Task objective: Copy out the listing from its first line up to and including the line with "Action: point(136,510)", swapping "Android" for "iOS" and leaving everything else unchanged.

Entries for locating words and elements:
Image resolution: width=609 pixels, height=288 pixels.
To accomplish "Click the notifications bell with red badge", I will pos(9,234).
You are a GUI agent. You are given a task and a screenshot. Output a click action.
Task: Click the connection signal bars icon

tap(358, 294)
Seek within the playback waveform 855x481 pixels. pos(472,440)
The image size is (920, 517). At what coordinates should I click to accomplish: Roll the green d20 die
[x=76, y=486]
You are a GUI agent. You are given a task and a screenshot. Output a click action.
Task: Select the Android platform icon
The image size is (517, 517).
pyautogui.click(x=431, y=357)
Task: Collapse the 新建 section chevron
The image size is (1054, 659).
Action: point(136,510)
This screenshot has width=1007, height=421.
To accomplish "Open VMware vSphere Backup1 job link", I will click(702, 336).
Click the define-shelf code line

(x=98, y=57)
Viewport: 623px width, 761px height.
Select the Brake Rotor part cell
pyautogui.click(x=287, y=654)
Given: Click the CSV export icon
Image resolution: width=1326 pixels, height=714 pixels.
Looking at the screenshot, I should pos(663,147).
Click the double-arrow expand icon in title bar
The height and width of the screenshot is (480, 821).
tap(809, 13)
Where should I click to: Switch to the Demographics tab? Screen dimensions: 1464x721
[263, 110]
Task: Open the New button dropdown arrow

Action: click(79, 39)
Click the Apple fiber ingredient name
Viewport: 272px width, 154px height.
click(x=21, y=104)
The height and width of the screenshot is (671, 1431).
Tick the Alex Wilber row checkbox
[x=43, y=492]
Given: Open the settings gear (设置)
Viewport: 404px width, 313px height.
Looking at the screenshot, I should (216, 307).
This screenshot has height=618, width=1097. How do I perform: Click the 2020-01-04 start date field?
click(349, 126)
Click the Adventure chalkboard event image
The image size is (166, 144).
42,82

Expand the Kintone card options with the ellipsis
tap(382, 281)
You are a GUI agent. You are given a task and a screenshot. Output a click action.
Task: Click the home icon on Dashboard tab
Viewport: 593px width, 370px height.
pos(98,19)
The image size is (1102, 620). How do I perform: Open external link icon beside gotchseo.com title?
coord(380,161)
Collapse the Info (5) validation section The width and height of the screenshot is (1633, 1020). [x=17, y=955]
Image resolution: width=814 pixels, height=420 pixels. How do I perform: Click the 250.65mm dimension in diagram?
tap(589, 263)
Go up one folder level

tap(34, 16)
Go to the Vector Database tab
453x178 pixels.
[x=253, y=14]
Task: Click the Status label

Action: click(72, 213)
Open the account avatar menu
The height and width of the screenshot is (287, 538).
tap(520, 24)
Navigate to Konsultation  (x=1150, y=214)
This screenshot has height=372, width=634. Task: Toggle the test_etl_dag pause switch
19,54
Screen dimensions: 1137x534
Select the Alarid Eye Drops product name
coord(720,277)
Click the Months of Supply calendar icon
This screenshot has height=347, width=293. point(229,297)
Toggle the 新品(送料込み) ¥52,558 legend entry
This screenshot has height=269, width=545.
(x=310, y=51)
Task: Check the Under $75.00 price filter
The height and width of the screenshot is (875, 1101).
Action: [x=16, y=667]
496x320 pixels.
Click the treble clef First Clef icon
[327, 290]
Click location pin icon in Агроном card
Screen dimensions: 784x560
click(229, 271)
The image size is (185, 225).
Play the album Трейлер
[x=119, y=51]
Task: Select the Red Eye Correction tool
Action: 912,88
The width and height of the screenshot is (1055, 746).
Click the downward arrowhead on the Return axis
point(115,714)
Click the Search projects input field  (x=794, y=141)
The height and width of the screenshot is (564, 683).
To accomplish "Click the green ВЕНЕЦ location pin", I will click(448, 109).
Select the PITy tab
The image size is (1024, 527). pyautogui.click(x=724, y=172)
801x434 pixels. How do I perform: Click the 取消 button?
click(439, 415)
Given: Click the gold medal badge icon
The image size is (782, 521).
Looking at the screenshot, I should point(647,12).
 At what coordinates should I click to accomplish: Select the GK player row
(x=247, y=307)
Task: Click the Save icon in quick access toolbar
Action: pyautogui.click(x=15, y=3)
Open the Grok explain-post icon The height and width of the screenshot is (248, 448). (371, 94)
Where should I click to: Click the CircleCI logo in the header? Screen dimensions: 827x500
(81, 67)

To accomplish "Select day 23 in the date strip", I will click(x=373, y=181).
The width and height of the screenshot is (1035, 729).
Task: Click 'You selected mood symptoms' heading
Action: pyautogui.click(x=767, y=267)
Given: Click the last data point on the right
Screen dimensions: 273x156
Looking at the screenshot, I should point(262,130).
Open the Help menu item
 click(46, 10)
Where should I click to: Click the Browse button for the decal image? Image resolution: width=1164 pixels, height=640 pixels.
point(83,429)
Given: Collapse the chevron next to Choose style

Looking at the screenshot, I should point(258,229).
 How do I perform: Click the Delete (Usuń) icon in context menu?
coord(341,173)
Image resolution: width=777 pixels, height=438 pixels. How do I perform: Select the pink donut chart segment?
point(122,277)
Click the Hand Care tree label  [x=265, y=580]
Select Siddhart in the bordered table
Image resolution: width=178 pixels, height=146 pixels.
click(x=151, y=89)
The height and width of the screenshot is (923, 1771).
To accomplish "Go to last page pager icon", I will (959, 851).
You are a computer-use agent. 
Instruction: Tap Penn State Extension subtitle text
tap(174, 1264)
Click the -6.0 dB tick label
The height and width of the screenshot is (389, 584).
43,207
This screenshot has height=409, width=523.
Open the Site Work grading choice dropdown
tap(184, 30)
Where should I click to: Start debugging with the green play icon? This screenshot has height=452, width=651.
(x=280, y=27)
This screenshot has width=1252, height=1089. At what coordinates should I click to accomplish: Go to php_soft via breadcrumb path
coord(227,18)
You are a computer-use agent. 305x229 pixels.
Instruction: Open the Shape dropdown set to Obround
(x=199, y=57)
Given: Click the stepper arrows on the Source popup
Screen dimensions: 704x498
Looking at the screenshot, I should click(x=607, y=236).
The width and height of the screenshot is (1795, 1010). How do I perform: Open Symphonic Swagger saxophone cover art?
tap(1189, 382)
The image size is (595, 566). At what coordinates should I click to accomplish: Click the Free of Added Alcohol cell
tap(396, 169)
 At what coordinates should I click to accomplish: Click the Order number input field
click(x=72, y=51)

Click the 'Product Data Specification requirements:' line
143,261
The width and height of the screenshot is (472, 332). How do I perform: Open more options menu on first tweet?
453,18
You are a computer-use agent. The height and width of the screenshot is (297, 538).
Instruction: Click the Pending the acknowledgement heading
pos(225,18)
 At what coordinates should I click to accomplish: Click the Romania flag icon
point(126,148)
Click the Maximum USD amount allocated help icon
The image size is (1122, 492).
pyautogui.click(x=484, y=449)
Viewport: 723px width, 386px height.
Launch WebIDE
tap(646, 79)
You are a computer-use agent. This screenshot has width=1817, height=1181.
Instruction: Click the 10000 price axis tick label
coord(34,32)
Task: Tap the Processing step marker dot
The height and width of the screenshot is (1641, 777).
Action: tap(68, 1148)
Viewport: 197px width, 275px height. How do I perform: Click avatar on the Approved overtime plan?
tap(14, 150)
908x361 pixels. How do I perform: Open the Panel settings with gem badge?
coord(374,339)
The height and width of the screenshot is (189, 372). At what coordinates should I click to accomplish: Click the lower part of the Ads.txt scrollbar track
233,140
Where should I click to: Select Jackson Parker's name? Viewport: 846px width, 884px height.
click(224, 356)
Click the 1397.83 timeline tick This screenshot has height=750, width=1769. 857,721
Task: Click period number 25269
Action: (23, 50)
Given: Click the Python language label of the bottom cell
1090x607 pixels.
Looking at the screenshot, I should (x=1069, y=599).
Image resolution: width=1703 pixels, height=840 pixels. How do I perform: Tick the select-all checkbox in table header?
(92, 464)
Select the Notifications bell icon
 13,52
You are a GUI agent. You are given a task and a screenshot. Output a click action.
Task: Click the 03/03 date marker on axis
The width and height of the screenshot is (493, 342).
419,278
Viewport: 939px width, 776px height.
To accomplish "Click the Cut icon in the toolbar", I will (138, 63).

Exercise result:
Image resolution: width=609 pixels, height=288 pixels.
To accomplish "Click the notifications bell with red badge", I will pos(9,234).
You are a GUI agent. You are given a task and a screenshot. Output a click action.
Task: Click the connection signal bars icon

tap(358, 294)
Seek within the playback waveform 855x481 pixels. pos(472,440)
The image size is (920, 517). At what coordinates should I click to accomplish: Roll the green d20 die
[x=76, y=486]
You are a GUI agent. You are given a task and a screenshot. Output a click action.
Task: Select the iOS platform icon
The image size is (517, 517).
pyautogui.click(x=431, y=357)
Task: Collapse the 新建 section chevron
The image size is (1054, 659).
Action: point(136,510)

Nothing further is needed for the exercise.